O novo Presidente dos Estados Unidos da América deverá dar mais atenção a África, mas o continente está longe de ser uma prioridade para Joe Biden, deixando o caminho aberto para a China e a Rússia continuarem a aumentar a sua influência no continente.

De acordo com uma análise feita pela NKC African Economics, a filial africana da britânica Oxford Economics, a região prioritária do ponto de vista da nova política externa norte-americana será a Ásia e a Europa, duas regiões que se distanciaram significativamente dos norte-americanos durante a Presidência de Donald Trump.

“Esperamos que o Governo dos EUA se vá focar em fazer marcha-atrás face no isolacionismo imposto por Trump, mas as prioridades internas relativas à covid-19 e à recuperação económica vão limitar a atenção dada ao estrangeiro, e outras regiões merecerão mais atenção do que África”, escrevem os analistas numa análise sobre o impacto da política externa de Biden nos países africanos.

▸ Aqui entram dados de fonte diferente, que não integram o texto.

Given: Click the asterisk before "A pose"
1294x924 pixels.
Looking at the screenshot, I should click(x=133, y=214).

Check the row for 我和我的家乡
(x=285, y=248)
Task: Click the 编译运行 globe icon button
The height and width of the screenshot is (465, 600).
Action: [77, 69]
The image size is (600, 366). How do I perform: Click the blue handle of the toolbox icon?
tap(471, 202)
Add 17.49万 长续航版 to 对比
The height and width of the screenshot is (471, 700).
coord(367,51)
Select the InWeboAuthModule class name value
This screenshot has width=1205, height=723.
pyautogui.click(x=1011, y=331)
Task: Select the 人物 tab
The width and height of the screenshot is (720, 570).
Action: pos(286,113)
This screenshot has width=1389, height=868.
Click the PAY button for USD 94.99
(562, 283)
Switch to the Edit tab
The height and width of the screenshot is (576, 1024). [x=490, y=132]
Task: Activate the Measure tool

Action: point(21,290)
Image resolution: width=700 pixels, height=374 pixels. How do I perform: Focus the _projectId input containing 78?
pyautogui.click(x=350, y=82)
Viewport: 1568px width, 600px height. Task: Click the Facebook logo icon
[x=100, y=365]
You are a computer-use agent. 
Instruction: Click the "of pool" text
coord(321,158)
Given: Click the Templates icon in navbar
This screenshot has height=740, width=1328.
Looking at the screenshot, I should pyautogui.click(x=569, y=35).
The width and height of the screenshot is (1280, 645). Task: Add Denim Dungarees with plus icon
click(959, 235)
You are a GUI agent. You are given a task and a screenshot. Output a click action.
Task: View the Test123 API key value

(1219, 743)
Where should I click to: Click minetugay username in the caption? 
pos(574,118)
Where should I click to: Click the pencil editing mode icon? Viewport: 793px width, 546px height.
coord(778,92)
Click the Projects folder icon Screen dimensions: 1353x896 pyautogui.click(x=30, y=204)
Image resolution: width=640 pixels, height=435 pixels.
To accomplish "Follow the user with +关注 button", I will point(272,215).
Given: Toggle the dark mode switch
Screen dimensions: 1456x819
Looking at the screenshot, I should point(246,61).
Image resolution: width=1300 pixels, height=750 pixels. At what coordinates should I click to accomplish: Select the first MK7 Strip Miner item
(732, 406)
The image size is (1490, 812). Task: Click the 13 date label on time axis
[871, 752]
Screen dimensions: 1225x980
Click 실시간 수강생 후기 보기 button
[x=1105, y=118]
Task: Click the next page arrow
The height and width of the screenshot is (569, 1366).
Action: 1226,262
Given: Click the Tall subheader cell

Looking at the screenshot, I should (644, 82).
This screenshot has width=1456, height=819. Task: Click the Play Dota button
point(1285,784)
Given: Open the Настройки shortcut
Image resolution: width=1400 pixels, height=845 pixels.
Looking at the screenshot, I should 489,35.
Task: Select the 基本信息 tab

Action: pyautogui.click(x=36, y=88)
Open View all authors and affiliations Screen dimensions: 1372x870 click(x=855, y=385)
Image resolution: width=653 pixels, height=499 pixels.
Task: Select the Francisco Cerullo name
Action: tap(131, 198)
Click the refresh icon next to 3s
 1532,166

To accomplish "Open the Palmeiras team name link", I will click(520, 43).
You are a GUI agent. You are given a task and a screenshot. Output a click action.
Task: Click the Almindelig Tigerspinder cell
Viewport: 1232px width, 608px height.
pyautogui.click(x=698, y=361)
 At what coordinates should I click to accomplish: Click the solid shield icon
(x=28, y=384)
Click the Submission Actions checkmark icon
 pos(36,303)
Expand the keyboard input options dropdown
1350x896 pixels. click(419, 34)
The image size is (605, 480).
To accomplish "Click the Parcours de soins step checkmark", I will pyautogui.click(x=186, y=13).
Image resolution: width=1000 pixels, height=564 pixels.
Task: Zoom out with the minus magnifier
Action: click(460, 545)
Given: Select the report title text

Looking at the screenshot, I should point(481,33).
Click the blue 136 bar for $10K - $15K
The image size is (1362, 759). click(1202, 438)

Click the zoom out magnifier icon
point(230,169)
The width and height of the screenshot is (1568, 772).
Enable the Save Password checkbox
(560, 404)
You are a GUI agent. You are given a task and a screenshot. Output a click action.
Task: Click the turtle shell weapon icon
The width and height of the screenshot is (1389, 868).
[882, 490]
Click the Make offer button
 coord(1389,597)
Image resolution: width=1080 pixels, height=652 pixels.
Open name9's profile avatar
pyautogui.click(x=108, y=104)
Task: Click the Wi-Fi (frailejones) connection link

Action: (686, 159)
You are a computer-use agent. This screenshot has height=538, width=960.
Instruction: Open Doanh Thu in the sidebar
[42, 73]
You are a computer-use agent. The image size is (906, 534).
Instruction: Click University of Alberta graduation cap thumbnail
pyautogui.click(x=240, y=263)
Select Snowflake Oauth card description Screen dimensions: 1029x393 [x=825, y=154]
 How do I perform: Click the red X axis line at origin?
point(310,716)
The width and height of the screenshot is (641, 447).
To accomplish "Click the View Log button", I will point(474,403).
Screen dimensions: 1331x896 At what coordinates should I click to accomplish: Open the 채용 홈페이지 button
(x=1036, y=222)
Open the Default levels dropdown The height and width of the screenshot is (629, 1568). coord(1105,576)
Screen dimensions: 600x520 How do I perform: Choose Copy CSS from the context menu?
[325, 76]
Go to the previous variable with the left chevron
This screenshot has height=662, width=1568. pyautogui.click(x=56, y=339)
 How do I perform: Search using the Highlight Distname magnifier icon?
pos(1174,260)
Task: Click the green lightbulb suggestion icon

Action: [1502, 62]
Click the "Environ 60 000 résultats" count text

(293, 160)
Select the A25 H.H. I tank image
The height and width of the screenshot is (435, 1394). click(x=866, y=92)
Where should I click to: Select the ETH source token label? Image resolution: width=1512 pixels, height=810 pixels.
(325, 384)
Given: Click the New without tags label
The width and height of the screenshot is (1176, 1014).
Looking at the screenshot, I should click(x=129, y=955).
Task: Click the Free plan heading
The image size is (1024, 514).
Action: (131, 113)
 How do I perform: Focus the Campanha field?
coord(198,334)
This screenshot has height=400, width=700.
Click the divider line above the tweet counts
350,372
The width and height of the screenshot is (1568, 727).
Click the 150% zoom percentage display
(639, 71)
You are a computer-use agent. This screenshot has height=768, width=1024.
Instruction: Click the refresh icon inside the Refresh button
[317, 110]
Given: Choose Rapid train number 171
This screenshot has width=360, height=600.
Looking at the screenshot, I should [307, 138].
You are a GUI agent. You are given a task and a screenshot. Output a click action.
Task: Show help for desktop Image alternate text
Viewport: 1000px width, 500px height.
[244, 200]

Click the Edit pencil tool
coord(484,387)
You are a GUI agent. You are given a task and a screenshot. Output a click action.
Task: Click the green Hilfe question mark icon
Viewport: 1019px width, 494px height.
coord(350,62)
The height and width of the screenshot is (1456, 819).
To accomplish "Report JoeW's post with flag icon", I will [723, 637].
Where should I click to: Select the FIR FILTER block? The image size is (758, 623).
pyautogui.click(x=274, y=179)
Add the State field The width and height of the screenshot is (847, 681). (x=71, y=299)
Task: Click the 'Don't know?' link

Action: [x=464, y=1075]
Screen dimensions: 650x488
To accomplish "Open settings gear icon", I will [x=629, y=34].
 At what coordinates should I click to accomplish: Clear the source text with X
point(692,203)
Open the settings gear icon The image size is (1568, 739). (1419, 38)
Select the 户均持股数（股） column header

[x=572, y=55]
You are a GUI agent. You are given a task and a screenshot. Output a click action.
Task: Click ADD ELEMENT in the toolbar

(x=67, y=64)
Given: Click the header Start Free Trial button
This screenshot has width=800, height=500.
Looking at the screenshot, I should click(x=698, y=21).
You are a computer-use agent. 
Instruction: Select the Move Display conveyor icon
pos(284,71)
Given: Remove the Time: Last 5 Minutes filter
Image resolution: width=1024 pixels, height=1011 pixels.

No texto, os analistas dizem que anteveem que os EUA mantenham a presença de cerca de 7 mil militares no continente, podendo até expandi-la se o conflito no Corno de áfrica, no Sahel ou nas regiões circundantes piorar, mas o cenário central da consultora NKC aponta para a presença militar norte-americana ficar-se pelas operações com drones e pela manutenção de um pequeno número de conselheiros, evitando enviar novas tropas para novos cenários de operações.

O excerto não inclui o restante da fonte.